- DOCUMENT EXTRACT -
========================================
I don't know why people constantly are looking to the resolution of the main storyline of this show which effectively will end the show.

If you take the show literally, and it's Ted telling the story of how he met their mother, then the story and show ends the minute he meets their mother.

It was a gimmick, and they couldn't entirely abandon it due to the name of the show, but they pretty much have abandoned it throughout the series.

Maybe they are hinting at it this year, because they felt it could be their last year.

People need to realize it's not a show about meeting their mother, it's a show about nothing.

-smak-


----------



## BeanMeScot (Apr 17, 2002)

I think the mother was one of the doctor's friends. The girl Ted bumped into was quite striking. Not your average extra. I think she will be the mother.


----------



## Einselen (Apr 25, 2006)

The main question I have is who is gonna be my children's mother.

Thanks for answering


----------



## DevdogAZ (Apr 16, 2003)

smak said:


> I don't know why people constantly are looking to the resolution of the main storyline of this show which effectively will end the show.
> 
> If you take the show literally, and it's Ted telling the story of how he met their mother, then the story and show ends the minute he meets their mother.
> 
> ...


What he said.


----------



## Graymalkin (Mar 20, 2001)

My, my, more than 100 posts for an episode of HIMYM.

The show may not have ratings, but it sure has some buzz here.


----------



## mattack (Apr 9, 2001)

smak said:


> It was a gimmick, and they couldn't entirely abandon it due to the name of the show, but they pretty much have abandoned it throughout the series.


"How I Met Your Mother...and Any Other Story I Come Up With".
========================================
- MATERIAL PROVIDED -
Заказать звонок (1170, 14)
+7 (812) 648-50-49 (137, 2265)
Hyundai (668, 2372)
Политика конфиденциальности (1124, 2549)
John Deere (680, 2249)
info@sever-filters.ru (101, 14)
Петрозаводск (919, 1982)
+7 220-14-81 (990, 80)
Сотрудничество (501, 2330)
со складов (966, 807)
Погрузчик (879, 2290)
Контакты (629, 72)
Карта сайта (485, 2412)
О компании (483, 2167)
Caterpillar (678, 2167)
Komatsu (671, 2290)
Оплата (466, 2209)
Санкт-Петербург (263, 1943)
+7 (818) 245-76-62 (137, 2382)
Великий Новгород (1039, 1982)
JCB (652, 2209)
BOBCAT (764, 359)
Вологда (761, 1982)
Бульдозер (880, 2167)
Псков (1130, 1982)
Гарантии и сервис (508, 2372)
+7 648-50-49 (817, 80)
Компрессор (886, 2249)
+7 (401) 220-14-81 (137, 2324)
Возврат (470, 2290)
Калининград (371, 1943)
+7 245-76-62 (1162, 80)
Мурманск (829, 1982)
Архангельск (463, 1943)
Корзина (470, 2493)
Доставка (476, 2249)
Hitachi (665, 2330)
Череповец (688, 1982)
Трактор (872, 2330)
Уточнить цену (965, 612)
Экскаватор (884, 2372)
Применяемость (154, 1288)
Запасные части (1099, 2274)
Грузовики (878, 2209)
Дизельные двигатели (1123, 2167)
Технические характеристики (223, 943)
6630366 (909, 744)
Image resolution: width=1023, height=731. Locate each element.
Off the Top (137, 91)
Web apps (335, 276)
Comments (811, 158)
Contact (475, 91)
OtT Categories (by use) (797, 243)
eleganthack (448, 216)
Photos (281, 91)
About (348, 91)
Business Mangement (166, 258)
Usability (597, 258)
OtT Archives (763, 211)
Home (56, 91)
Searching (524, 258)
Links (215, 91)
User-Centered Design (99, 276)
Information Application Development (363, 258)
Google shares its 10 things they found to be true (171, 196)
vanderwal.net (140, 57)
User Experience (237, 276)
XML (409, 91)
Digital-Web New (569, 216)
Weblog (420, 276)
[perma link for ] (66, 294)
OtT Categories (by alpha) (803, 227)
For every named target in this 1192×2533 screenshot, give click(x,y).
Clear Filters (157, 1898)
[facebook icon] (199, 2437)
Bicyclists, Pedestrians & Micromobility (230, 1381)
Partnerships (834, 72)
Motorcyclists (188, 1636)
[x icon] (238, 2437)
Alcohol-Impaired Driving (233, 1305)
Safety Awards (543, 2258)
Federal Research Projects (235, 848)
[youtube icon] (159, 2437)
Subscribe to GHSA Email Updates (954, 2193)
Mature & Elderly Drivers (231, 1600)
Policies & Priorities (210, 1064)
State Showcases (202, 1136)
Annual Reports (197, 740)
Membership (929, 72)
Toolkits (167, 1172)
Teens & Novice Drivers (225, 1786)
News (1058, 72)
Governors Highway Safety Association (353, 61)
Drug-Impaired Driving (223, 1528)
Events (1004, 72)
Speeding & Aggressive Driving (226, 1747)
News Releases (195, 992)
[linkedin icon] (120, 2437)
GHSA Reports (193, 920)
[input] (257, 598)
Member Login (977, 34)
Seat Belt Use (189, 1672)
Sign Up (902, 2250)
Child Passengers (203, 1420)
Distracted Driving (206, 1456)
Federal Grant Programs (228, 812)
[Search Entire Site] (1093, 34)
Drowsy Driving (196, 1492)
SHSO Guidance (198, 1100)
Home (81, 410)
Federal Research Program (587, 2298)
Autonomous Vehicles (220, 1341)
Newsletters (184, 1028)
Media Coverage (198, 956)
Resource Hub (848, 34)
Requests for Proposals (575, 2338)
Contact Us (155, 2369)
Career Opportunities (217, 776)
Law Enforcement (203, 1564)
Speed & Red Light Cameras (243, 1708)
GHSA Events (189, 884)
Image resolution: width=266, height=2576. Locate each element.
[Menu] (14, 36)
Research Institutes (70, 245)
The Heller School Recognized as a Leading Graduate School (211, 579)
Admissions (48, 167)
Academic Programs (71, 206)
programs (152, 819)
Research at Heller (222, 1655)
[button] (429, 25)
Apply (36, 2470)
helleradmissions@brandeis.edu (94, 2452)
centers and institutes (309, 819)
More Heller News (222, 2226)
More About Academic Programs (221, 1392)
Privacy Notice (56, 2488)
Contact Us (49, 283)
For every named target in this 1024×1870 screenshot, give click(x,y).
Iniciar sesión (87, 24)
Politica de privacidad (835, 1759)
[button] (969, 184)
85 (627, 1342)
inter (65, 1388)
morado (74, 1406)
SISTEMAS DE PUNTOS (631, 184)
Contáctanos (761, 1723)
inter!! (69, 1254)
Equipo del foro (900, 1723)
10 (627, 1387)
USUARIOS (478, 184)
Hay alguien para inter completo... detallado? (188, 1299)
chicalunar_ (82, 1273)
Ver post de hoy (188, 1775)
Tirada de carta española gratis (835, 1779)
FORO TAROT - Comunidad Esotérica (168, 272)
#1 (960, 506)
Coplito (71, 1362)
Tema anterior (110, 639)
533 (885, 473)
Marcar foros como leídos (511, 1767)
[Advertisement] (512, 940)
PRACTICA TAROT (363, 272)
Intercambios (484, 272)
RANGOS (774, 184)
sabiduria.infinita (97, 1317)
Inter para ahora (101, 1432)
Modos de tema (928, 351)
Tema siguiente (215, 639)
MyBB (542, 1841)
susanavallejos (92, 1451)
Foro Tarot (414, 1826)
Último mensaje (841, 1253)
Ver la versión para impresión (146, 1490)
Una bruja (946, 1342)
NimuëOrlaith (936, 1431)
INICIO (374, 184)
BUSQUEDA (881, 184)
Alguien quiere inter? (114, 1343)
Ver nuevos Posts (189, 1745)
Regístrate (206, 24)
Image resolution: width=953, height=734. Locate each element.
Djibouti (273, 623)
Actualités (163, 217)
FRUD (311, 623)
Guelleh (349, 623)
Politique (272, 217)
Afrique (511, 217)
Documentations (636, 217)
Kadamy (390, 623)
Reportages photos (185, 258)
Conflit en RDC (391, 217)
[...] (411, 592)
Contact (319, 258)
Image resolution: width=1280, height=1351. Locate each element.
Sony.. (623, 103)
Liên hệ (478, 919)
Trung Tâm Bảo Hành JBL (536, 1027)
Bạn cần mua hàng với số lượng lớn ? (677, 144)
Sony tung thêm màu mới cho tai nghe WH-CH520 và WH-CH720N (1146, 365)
========================================
- EXERCISE BRIEF -
Swap "last year" for "final season" and write out the forum thread between "Maybe they are" and "(Apr 17, 2002)", inclusive. The rows come from a different source than the thread.

- FINISHED ANSWER -
Maybe they are hinting at it this year, because they felt it could be their final season.

People need to realize it's not a show about meeting their mother, it's a show about nothing.

-smak-


----------



## BeanMeScot (Apr 17, 2002)